A former chief of staff of the House Select Committee on Aging and a policy analyst assert in an op-ed in the Palm Beach Post that the tax deal passed by Congress last week is a major threat to the solvency of Social Security.
Robert Weiner, the former chief of staff, and Jonathan Battaglia write, “Under the radar screen, the new tax deal is threatening the livelihood of America’s present and future seniors — to line the pockets of millionaires.
“If made permanent, a new Social Security ‘payroll tax holiday,’ reducing the ‘match’ employers pay from 6% to 4% of salary, will drop the solvency of the program 14 years, from 2037 to 2023. At the same time, Congress agreed to increase high-end loopholes in the estate tax, exempting 39,000 estates worth as much as $5 million.”
Weiner and Battaglia said the most dangerous part of the deal is that the payroll tax holiday could become permanent. “The new philosophy in Congress seems to be ‘once a cut, always a cut.’ When the payroll tax holiday expires in a year, Republicans will insist on keeping it, just as they did with the Bush tax cuts for the wealthy.”

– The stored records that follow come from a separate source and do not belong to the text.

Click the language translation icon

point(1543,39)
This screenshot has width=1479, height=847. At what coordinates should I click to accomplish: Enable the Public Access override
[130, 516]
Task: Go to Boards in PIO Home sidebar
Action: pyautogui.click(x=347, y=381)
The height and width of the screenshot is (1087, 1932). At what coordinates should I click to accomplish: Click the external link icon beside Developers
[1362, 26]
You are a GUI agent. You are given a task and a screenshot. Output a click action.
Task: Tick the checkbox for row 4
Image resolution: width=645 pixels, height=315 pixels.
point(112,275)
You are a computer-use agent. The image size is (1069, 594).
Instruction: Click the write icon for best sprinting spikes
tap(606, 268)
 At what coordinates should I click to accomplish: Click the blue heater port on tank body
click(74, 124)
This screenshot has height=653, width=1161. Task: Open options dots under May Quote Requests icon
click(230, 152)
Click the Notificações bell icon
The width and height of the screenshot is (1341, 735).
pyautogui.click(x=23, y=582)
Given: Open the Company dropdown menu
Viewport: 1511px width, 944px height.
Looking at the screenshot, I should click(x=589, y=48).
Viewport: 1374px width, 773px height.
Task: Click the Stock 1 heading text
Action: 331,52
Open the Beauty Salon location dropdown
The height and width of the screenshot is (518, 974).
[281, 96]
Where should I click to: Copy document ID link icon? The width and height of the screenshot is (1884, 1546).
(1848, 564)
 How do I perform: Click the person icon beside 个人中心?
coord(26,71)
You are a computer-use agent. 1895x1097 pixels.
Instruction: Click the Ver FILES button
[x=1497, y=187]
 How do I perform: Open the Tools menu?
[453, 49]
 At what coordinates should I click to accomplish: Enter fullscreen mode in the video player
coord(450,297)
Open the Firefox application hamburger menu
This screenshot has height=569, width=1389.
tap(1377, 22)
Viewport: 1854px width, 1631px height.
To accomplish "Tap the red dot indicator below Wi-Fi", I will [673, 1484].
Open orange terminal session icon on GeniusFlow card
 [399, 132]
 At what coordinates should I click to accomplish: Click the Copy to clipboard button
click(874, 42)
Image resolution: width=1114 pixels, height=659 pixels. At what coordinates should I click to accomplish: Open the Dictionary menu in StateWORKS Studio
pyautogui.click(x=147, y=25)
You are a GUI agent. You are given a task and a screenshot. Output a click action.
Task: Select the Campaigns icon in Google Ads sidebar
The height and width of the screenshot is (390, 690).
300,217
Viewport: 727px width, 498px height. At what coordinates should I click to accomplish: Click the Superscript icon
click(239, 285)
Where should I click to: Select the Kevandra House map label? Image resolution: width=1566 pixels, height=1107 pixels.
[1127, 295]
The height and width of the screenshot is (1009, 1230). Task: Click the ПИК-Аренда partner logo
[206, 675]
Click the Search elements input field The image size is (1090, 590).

They say that Congress can “dig themselves out” of the problem the same way President Obama and Congress extended Medicare reimbursements for physicians: “Congress should have adopted an amendment to the tax bill proposed by some far-sighted lawmakers that would have replaced changes in payroll taxes with a one-year credit to provide tax relief to businesses, while not threatening the solvency of the Social Security trust fund.
“Instead, Congress broke down the firewall of separate Social Security funding and gave it to general revenue to help business—and the heck with seniors.”
Weiner and Battaglia cited the courage of the late congressman Claude Pepper, who stood up to Carter Commerce Secretary Juanita Kreps’ suggestion to increase the retirement age to 68 for full Social Security benefits and got her to back off.
“That’s the courage we need from somewhere now. Congress should clean up the mess it just created for seniors, and for all the young and middle-aged who hope to grow old.”